§ **Exercise details**
In the records below, reproduce exactly the lines from the one containing "escola de música (634, 1282)" through the one containing "[Follow on Facebook] (19, 2411)", both included, and omit the pictures.

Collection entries
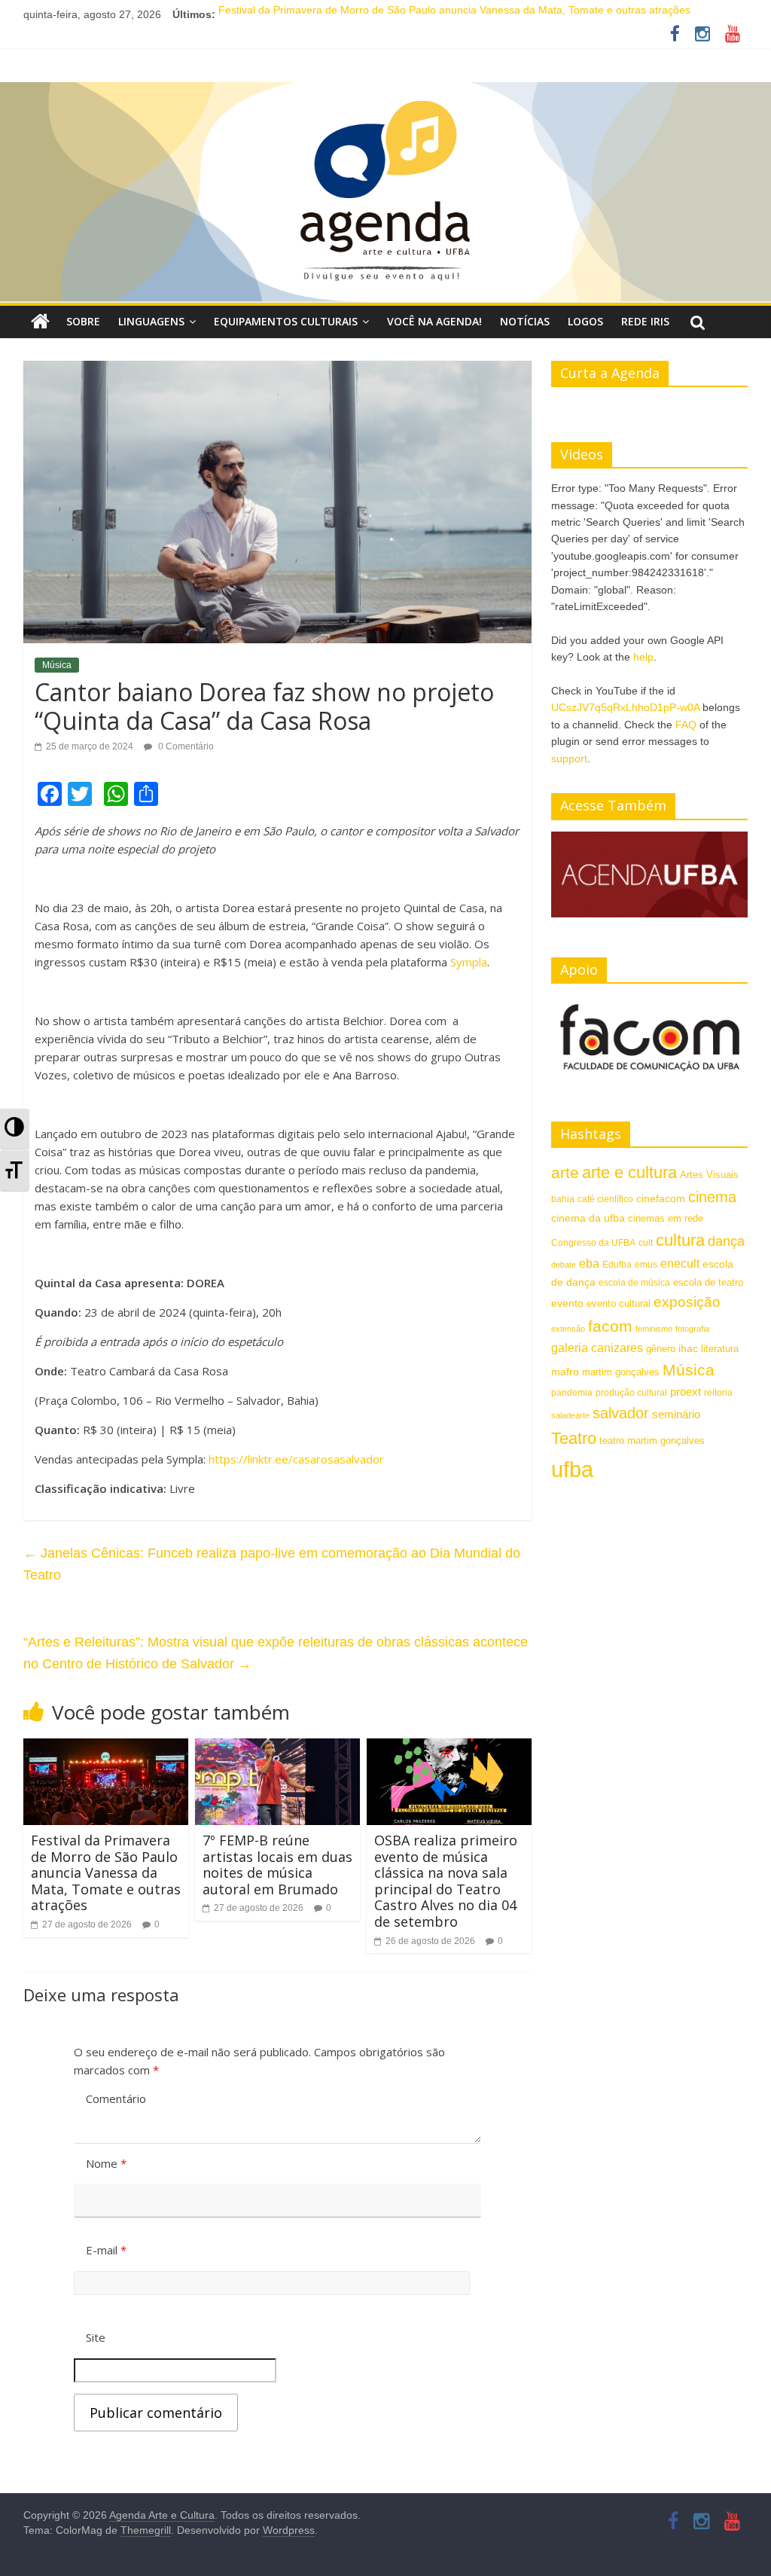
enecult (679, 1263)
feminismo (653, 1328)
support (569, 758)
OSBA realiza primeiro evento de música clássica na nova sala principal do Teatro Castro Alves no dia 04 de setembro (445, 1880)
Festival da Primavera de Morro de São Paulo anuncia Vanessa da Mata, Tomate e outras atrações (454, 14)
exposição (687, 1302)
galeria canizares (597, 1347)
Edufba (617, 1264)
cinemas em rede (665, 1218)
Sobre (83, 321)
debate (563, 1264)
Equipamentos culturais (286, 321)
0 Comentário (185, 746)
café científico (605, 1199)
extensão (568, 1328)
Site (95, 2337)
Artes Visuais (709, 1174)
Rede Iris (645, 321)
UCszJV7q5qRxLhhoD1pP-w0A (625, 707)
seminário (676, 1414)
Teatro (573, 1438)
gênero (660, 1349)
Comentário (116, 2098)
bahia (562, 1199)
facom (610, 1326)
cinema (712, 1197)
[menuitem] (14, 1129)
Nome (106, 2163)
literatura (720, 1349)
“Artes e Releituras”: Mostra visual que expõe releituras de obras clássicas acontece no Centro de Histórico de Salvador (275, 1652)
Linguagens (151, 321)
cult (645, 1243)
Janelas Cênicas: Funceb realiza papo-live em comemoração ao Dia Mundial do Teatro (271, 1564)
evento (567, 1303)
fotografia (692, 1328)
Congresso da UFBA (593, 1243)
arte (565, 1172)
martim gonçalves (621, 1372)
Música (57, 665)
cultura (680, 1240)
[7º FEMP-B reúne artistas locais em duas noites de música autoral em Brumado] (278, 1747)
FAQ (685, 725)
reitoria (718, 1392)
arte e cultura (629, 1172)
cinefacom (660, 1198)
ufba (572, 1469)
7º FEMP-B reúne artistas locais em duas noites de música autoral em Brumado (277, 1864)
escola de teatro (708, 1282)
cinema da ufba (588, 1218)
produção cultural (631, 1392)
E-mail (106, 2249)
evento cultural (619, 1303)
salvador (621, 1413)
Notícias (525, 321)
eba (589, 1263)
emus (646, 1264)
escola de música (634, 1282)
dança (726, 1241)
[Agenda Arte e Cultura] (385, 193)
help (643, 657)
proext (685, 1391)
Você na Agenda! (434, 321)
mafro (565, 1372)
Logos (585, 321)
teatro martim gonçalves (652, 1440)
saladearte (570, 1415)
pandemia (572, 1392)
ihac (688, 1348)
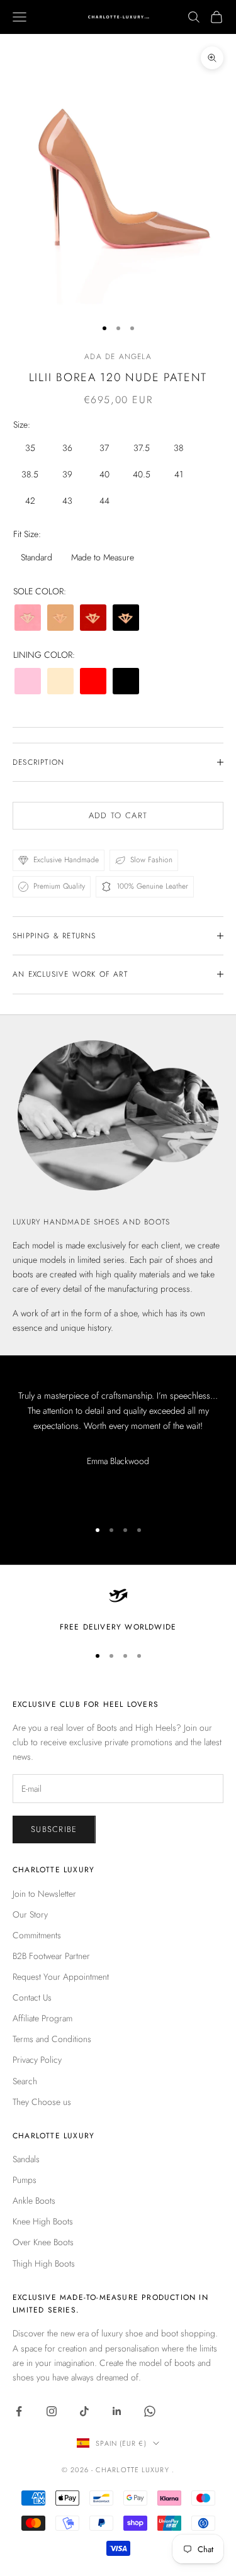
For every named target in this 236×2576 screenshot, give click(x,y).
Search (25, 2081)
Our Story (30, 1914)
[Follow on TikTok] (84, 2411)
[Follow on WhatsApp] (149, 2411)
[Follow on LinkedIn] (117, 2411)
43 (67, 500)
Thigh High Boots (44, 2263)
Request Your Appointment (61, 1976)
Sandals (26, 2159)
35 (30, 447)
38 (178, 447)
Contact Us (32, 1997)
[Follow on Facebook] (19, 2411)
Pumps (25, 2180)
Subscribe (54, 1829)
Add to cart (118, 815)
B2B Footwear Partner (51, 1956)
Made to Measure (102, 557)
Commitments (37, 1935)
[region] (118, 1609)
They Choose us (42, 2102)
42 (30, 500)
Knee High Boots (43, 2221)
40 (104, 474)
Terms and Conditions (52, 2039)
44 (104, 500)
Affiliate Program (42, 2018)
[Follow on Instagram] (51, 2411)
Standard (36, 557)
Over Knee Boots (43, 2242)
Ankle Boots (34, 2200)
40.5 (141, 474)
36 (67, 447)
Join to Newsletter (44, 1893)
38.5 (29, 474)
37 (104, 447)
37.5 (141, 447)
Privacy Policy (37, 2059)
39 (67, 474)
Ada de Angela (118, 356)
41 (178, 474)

§ **Answer box**
escola de música (634, 1282)
dança (726, 1241)
[Agenda Arte e Cultura] (385, 193)
help (643, 657)
proext (685, 1391)
Você na Agenda! (434, 321)
mafro (565, 1372)
Logos (585, 321)
teatro martim gonçalves (652, 1440)
saladearte (570, 1415)
pandemia (572, 1392)
ihac (688, 1348)
For every named target in this 236×2576 screenshot, give click(x,y).
Search (25, 2081)
Our Story (30, 1914)
[Follow on TikTok] (84, 2411)
[Follow on WhatsApp] (149, 2411)
[Follow on LinkedIn] (117, 2411)
43 (67, 500)
Thigh High Boots (44, 2263)
Request Your Appointment (61, 1976)
Sandals (26, 2159)
35 (30, 447)
38 (178, 447)
Contact Us (32, 1997)
[Follow on Facebook] (19, 2411)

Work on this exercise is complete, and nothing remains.